+++ Data for this exercise +++

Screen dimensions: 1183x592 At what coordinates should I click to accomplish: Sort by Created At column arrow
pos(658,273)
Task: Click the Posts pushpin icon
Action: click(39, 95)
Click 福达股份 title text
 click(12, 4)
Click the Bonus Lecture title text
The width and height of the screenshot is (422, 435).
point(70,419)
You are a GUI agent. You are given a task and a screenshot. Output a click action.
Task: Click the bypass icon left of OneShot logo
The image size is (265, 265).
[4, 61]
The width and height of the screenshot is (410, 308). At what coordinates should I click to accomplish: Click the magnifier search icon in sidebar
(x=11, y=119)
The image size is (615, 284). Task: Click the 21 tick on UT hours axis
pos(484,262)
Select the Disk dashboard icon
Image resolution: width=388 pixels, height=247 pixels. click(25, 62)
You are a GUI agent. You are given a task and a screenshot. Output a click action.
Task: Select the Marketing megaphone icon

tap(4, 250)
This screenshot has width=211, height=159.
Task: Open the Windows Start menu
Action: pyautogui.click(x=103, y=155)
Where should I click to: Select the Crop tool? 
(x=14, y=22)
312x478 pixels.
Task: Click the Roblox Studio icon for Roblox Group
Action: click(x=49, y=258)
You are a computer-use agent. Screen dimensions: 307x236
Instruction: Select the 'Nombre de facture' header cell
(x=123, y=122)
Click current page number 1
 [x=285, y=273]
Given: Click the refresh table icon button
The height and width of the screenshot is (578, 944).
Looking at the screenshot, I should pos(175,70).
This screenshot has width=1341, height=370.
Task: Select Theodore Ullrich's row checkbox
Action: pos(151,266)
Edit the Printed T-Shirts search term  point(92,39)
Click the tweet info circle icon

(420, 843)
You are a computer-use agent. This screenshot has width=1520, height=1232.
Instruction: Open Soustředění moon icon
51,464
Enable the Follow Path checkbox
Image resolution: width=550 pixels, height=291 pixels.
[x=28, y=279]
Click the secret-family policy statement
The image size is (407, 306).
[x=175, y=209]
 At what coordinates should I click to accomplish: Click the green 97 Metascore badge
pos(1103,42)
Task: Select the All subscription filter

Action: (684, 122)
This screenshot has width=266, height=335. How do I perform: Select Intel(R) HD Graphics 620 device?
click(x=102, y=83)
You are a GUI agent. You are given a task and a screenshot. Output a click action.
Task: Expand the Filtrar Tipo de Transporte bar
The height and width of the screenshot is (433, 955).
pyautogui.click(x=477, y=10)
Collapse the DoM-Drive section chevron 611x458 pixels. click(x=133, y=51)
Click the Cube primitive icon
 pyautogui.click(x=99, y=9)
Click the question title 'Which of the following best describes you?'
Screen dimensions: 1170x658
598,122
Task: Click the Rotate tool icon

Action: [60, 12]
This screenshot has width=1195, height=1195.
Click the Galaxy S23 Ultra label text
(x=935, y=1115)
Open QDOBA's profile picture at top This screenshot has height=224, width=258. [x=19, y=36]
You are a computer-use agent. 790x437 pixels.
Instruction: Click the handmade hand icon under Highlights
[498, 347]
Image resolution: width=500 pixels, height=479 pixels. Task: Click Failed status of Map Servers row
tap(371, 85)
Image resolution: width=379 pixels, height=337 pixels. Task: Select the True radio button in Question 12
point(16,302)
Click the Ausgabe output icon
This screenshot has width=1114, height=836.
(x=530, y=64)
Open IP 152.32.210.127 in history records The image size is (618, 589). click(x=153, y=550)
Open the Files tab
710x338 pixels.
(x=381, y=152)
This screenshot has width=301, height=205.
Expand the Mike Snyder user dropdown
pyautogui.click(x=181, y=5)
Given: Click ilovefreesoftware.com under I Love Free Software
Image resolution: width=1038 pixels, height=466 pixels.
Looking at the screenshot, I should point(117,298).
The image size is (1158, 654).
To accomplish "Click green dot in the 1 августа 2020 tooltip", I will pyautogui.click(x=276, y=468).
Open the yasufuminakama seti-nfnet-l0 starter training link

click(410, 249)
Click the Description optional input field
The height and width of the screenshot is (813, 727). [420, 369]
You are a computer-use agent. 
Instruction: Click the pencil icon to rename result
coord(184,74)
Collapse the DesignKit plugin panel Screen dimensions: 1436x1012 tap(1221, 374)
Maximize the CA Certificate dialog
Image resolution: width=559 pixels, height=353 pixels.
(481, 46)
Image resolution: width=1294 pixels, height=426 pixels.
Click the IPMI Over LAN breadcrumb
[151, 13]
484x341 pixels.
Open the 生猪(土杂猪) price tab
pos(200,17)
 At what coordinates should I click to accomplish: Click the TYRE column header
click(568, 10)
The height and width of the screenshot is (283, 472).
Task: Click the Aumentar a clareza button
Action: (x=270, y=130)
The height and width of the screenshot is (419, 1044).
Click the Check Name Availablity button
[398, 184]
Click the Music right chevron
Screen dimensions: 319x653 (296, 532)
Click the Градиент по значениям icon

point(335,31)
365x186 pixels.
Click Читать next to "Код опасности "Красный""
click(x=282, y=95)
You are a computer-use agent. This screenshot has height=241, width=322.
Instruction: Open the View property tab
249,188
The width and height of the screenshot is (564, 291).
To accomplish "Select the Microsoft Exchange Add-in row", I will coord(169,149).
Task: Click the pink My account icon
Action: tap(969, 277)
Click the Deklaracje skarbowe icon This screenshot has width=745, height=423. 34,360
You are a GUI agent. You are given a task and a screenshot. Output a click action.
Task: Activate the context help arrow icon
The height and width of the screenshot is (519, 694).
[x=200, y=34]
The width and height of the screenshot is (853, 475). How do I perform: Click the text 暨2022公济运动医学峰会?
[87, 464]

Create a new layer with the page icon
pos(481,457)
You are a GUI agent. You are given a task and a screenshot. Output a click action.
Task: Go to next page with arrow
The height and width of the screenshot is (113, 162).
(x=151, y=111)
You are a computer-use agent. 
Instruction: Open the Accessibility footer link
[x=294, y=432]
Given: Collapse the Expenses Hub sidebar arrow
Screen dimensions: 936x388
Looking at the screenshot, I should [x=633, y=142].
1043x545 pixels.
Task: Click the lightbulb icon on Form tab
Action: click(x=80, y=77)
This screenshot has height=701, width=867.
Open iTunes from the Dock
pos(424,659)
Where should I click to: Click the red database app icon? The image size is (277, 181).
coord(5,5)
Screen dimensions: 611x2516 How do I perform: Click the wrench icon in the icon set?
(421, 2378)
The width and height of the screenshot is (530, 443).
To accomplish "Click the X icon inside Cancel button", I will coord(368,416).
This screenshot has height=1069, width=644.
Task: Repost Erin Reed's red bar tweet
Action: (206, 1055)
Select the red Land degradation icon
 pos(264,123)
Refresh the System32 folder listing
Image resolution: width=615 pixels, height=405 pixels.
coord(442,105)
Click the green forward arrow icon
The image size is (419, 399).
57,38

+++

## Required action
The exact lines of the material above starting at the one that contains "Click the Градиент по значениям icon" and ending at the one that contains "Given: Collapse the" are what to retype; leave out everything else.

## Written solution
Click the Градиент по значениям icon

point(335,31)
365x186 pixels.
Click Читать next to "Код опасности "Красный""
click(x=282, y=95)
You are a computer-use agent. This screenshot has height=241, width=322.
Instruction: Open the View property tab
249,188
The width and height of the screenshot is (564, 291).
To accomplish "Select the Microsoft Exchange Add-in row", I will coord(169,149).
Task: Click the pink My account icon
Action: tap(969, 277)
Click the Deklaracje skarbowe icon This screenshot has width=745, height=423. 34,360
You are a GUI agent. You are given a task and a screenshot. Output a click action.
Task: Activate the context help arrow icon
The height and width of the screenshot is (519, 694).
[x=200, y=34]
The width and height of the screenshot is (853, 475). How do I perform: Click the text 暨2022公济运动医学峰会?
[87, 464]

Create a new layer with the page icon
pos(481,457)
You are a GUI agent. You are given a task and a screenshot. Output a click action.
Task: Go to next page with arrow
The height and width of the screenshot is (113, 162).
(x=151, y=111)
You are a computer-use agent. 
Instruction: Open the Accessibility footer link
[x=294, y=432]
Given: Collapse the Expenses Hub sidebar arrow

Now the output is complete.